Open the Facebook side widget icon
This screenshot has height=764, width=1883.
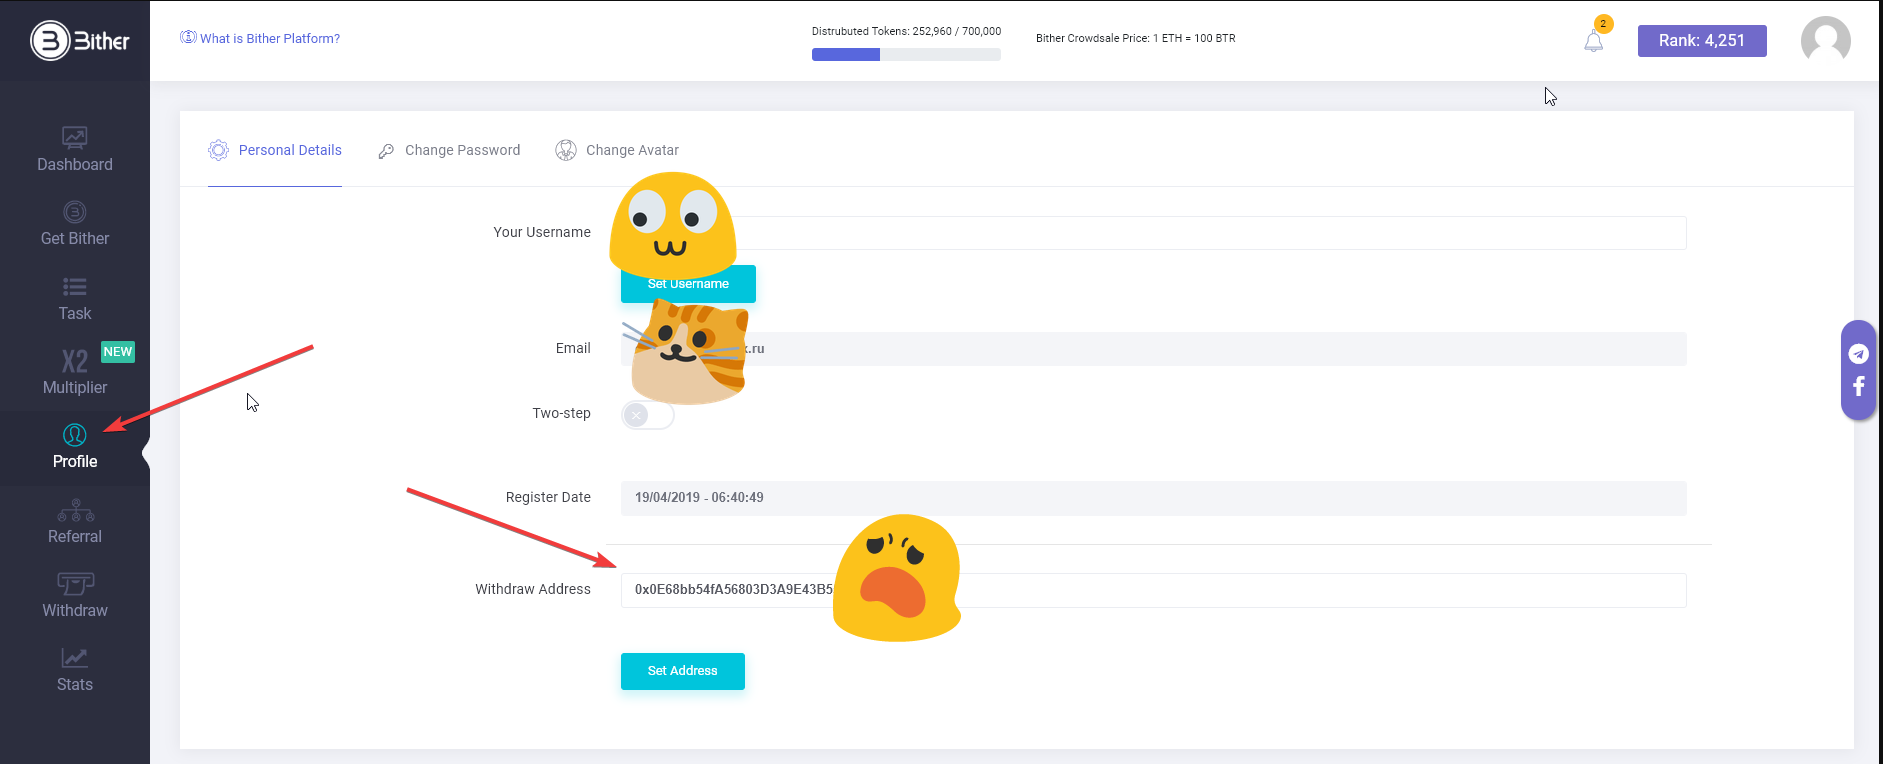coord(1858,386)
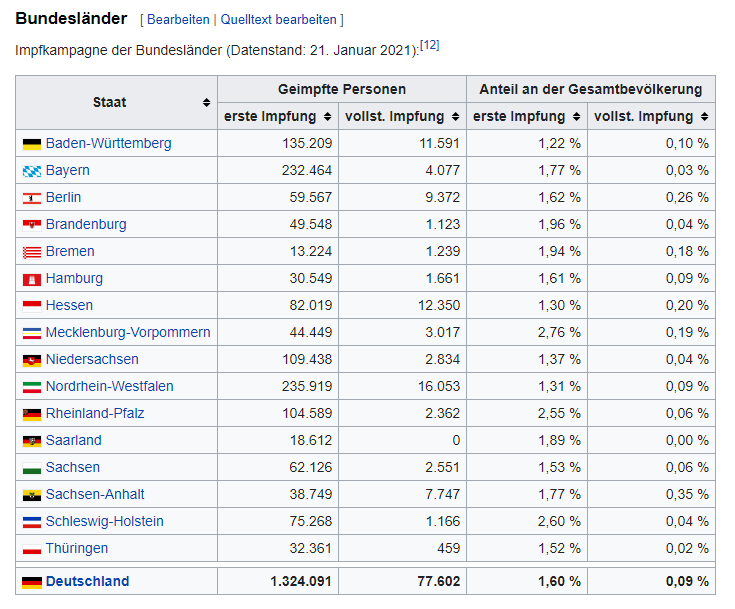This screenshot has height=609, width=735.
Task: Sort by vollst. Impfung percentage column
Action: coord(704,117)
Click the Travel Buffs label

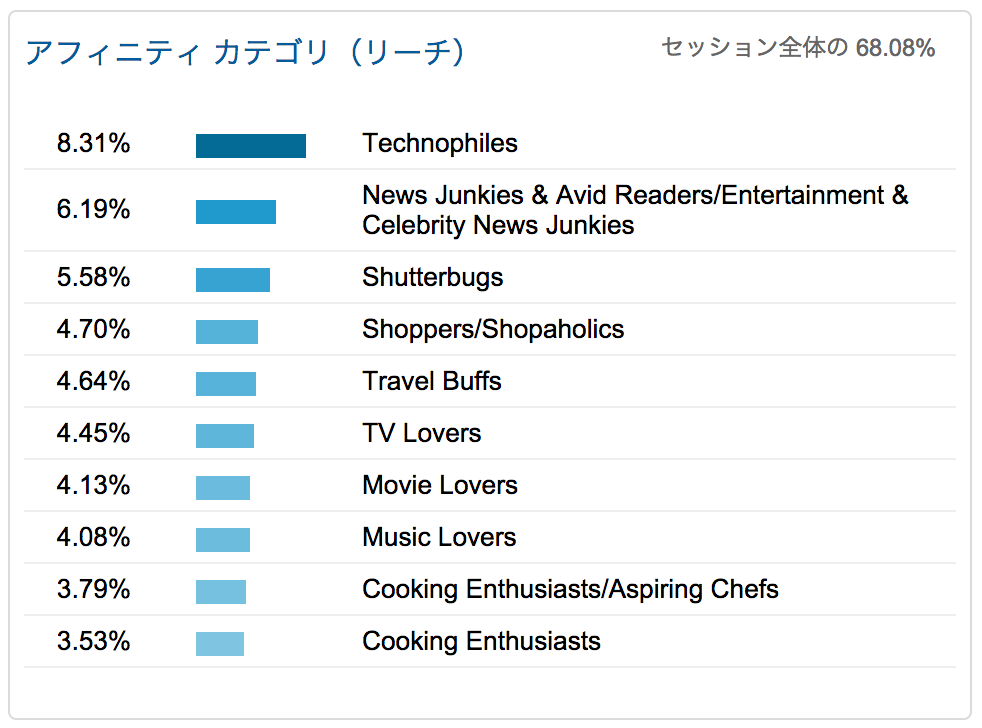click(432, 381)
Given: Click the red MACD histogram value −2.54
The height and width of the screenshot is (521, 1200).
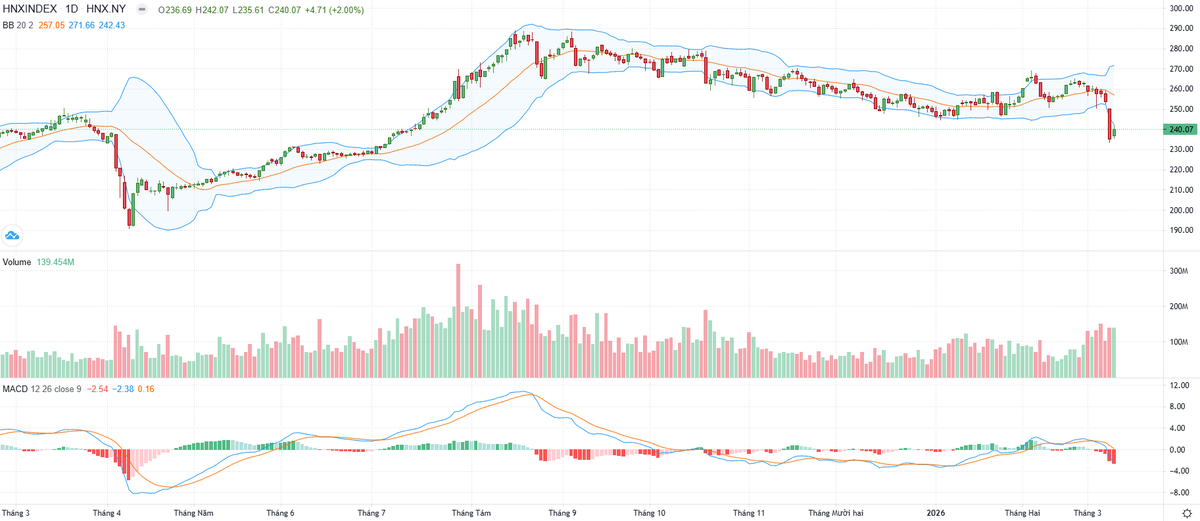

——————————

__Requirement__
Beginning with the line that contains "Given: Click the" and ending with the final line of the listing, return each line exactly. Omit all pictures.

__Solved problem__
Given: Click the red MACD histogram value −2.54
The height and width of the screenshot is (521, 1200).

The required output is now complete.